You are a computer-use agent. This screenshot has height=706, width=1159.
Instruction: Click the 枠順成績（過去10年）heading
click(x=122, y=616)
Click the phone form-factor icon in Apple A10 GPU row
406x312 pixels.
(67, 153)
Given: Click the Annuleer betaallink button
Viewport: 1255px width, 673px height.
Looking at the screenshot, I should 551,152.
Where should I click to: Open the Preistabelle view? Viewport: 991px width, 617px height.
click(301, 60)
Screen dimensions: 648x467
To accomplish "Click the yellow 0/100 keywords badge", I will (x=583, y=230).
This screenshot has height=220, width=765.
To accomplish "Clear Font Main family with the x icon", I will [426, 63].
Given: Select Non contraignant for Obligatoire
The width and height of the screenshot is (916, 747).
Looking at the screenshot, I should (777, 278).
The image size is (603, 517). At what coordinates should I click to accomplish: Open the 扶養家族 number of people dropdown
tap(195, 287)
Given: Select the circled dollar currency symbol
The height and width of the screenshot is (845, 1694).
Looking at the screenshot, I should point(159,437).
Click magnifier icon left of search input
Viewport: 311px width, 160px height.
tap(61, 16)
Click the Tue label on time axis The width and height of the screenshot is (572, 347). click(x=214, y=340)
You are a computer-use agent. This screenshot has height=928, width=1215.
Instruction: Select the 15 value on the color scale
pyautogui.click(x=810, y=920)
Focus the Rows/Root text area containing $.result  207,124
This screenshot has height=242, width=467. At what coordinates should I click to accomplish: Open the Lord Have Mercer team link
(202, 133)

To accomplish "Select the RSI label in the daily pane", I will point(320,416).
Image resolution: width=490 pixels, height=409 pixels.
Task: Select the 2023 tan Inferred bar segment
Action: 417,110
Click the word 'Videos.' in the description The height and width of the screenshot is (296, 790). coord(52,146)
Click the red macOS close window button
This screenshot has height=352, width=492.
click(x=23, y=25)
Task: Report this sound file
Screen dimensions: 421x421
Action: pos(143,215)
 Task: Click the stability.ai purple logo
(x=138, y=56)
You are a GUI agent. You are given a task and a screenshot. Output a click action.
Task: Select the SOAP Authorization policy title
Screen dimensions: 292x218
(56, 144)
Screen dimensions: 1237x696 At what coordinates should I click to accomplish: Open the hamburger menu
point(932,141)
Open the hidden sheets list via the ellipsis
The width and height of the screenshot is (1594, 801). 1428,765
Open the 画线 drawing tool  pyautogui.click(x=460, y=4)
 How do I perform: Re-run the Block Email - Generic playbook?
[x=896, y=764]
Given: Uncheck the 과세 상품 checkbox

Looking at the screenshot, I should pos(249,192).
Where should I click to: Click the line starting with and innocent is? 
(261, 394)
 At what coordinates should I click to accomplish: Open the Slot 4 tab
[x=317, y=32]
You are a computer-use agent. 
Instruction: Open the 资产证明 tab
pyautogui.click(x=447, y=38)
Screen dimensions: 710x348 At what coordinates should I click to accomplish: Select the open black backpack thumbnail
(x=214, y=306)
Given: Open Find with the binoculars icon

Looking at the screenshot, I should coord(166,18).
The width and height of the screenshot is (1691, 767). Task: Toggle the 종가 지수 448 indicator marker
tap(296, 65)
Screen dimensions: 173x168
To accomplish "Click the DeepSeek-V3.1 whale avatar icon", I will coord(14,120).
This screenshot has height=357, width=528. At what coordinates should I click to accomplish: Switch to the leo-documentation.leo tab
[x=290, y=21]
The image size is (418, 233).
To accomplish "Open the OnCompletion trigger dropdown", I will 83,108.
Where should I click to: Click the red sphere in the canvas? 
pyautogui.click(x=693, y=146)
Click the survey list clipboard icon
_ _ _
WHAT THE TASK ASKS =>
Rewrite every line above as a Markdown table with the columns Number and Line, numbering the rows and omitting blank lines.

RESPONSE FOR THIS EXERCISE =>
| Number | Line |
|---|---|
| 1 | You are a computer-use agent. This screenshot has height=706, width=1159. |
| 2 | Instruction: Click the 枠順成績（過去10年）heading |
| 3 | click(x=122, y=616) |
| 4 | Click the phone form-factor icon in Apple A10 GPU row |
| 5 | 406x312 pixels. |
| 6 | (67, 153) |
| 7 | Given: Click the Annuleer betaallink button |
| 8 | Viewport: 1255px width, 673px height. |
| 9 | Looking at the screenshot, I should 551,152. |
| 10 | Where should I click to: Open the Preistabelle view? Viewport: 991px width, 617px height. |
| 11 | click(301, 60) |
| 12 | Screen dimensions: 648x467 |
| 13 | To accomplish "Click the yellow 0/100 keywords badge", I will (x=583, y=230). |
| 14 | This screenshot has height=220, width=765. |
| 15 | To accomplish "Clear Font Main family with the x icon", I will [426, 63]. |
| 16 | Given: Select Non contraignant for Obligatoire |
| 17 | The width and height of the screenshot is (916, 747). |
| 18 | Looking at the screenshot, I should (777, 278). |
| 19 | The image size is (603, 517). At what coordinates should I click to accomplish: Open the 扶養家族 number of people dropdown |
| 20 | tap(195, 287) |
| 21 | Given: Select the circled dollar currency symbol |
| 22 | The height and width of the screenshot is (845, 1694). |
| 23 | Looking at the screenshot, I should point(159,437). |
| 24 | Click magnifier icon left of search input |
| 25 | Viewport: 311px width, 160px height. |
| 26 | tap(61, 16) |
| 27 | Click the Tue label on time axis The width and height of the screenshot is (572, 347). click(x=214, y=340) |
| 28 | You are a computer-use agent. This screenshot has height=928, width=1215. |
| 29 | Instruction: Select the 15 value on the color scale |
| 30 | pyautogui.click(x=810, y=920) |
| 31 | Focus the Rows/Root text area containing $.result  207,124 |
| 32 | This screenshot has height=242, width=467. At what coordinates should I click to accomplish: Open the Lord Have Mercer team link |
| 33 | (202, 133) |
| 34 | To accomplish "Select the RSI label in the daily pane", I will point(320,416). |
| 35 | Image resolution: width=490 pixels, height=409 pixels. |
| 36 | Task: Select the 2023 tan Inferred bar segment |
| 37 | Action: 417,110 |
| 38 | Click the word 'Videos.' in the description The height and width of the screenshot is (296, 790). coord(52,146) |
| 39 | Click the red macOS close window button |
| 40 | This screenshot has height=352, width=492. |
| 41 | click(x=23, y=25) |
| 42 | Task: Report this sound file |
| 43 | Screen dimensions: 421x421 |
| 44 | Action: pos(143,215) |
| 45 |  Task: Click the stability.ai purple logo |
| 46 | (x=138, y=56) |
| 47 | You are a GUI agent. You are given a task and a screenshot. Output a click action. |
| 48 | Task: Select the SOAP Authorization policy title |
| 49 | Screen dimensions: 292x218 |
| 50 | (56, 144) |
| 51 | Screen dimensions: 1237x696 At what coordinates should I click to accomplish: Open the hamburger menu |
| 52 | point(932,141) |
| 53 | Open the hidden sheets list via the ellipsis |
| 54 | The width and height of the screenshot is (1594, 801). 1428,765 |
| 55 | Open the 画线 drawing tool  pyautogui.click(x=460, y=4) |
| 56 |  How do I perform: Re-run the Block Email - Generic playbook? |
| 57 | [x=896, y=764] |
| 58 | Given: Uncheck the 과세 상품 checkbox |
| 59 | Looking at the screenshot, I should pos(249,192). |
| 60 | Where should I click to: Click the line starting with and innocent is?  |
| 61 | (261, 394) |
| 62 |  At what coordinates should I click to accomplish: Open the Slot 4 tab |
| 63 | [x=317, y=32] |
| 64 | You are a computer-use agent.  |
| 65 | Instruction: Open the 资产证明 tab |
| 66 | pyautogui.click(x=447, y=38) |
| 67 | Screen dimensions: 710x348 At what coordinates should I click to accomplish: Select the open black backpack thumbnail |
| 68 | (x=214, y=306) |
| 69 | Given: Open Find with the binoculars icon |
| 70 | Looking at the screenshot, I should coord(166,18). |
| 71 | The width and height of the screenshot is (1691, 767). Task: Toggle the 종가 지수 448 indicator marker |
| 72 | tap(296, 65) |
| 73 | Screen dimensions: 173x168 |
| 74 | To accomplish "Click the DeepSeek-V3.1 whale avatar icon", I will coord(14,120). |
| 75 | This screenshot has height=357, width=528. At what coordinates should I click to accomplish: Switch to the leo-documentation.leo tab |
| 76 | [x=290, y=21] |
| 77 | The image size is (418, 233). |
| 78 | To accomplish "Open the OnCompletion trigger dropdown", I will 83,108. |
| 79 | Where should I click to: Click the red sphere in the canvas?  |
| 80 | pyautogui.click(x=693, y=146) |
| 81 | Click the survey list clipboard icon |